A crisis threatens Italian banks, and the EU isn’t helping

Italian flag
Pic by Dave Kellam, flickr

No one will dispute that the EU is a big story in the British media at the moment. Except, well, it is and it isn’t. A major crisis may be about to engulf the Italian economy because of EU economic policy, and it’s not being reported. It’s possible that both sides of mainstream opinion have their reasons for ignoring the story – UKIP-style Leave supporters are only bothered about what happens on “the continent” when it involves Brits who have moved to Spain, while the official Remain campaign are pretty much in love with the EU ruling class, and the fact that just these people are about to trash Italy is the last thing they want to hear.

The crisis has its origins in 2007-8, when Northern Rock became the first British bank to experience a bank run – where large numbers of depositors queue up outside a bank to get their money back – for 150 years. Lehman Brothers collapsed in the US, and Italian banks also began to suspect that many of the debts on their books would never be repaid. Their solution was, in the words of the Wall Street Journal, to “roll over loans whose borrowers weren’t repaying on time, hoping an economic upswing would take care of the problem.” Now, it’s often a mistake to compare a country’s economy with that of an individual – but this is the equivalent of spending more money than you earn on the assumption that you’ll get a better-paying job next year.

Brexit has made governments across the EU nervous. The Italian government feels it has to respond to the fact that the bad debts on the books of Italian banks amount to over €300 billion. Of course, the banks could just demand payment, and make debtors bankrupt if they can’t pay. Except – in the words, again, of the Wall Street Journal – “in many cases, the loan collateral is the family home of the owner of the business, or it is tied up in the business itself.” If the Italian banks demand what they are owed, social crisis follows as bourgeois Italians lose their homes and businesses close. If things get to the point where there are bank runs and banks close, there is the risk that savers lose their money. That happened to 100,000 investors in four small Italian banks which closed at the end of last year. In November, there was a political storm when a pensioner who had lost all their savings committed suicide.

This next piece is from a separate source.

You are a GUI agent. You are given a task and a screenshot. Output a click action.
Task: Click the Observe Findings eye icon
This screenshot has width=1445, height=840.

The Italian government, therefore, would like to bail out its banks to the tune of €40 billion. But under EU rules which have been in place for the last two years, they are forbidden from doing so. European Commission officials echo the position of the German government, that Italy’s problems are its own fault – and here German electoral politics come into play. As the Economist puts it, “any system that allows member states to pick and choose which rules to comply with is bound to unnerve voters in Germany.” And so, Angela Merkel insists that the rules of the credit system have been agreed, and “we cannot change them every two years.”

No one knows how the Italian situation will end – if a dramatic crisis will arise, the bail-out will be permitted, or some compromise be found that kicks the mess further down the road. But we do know that it’s not just Italy. Portugal’s banking system is also riddled with debt – the country received an international bail-out in 2011. Spanish banks are still struggling with bad loans which, like Italy’s, go back to 2008, when the country’s real-estate bubble burst. The imposition of cuts on the Greek government is something we’re all familiar with.

There are two conclusions to draw from the situation in Italy. The first, regardless of how we responded to the difficult choice put before us in the Referendum, is that the EU is based on neoliberalism, on the assumption that markets will correct themselves without government intervention. The inability of governments to intervene in states with weaker economies benefits those states with stronger economies, Germany in particular. Far from bringing the people of Europe together, the EU turns them against each other by placing them in a competitive economic hierarchy.

Second, this has political consequences. In the context of austerity, for Germany to impose itself like this will lead to the rise of political forces which push back. That can happen from the left – as with the Greek OXI vote. But much of the time it happens from the nationalist right – and that’s not helped by Syriza’s capitulation to the Troika after winning their referendum. The political beneficiaries of such the crisis in Italy, as the Economist points out, are likely to be the populist right such as the Five Star Movement, who blame the euro and migrants for many of Italy’s problems.

All this, finally, is of relevance to Britain. I know lots of people who voted Remain by way of rejecting the racism and petty bigotry of UKIP. Good for them. But, just as we have to say to Leave voters that they are right to be angry at austerity and the political class, but they let that class off the hook if they scapegoat migrants, so to Remain voters we have to point out that the EU leaders are not out to promote equality and fight racism. Quite the opposite – they create a context of austerity and division where scapegoating and racism are likely to grow, as well an enforcing racist “Fortress Europe” border controls. I think that’s the only conclusion you can draw from the crisis threatening the Italian banks – but as I say, if you depend for your news on the British media, it’s not a crisis you’re likely to have heard much about.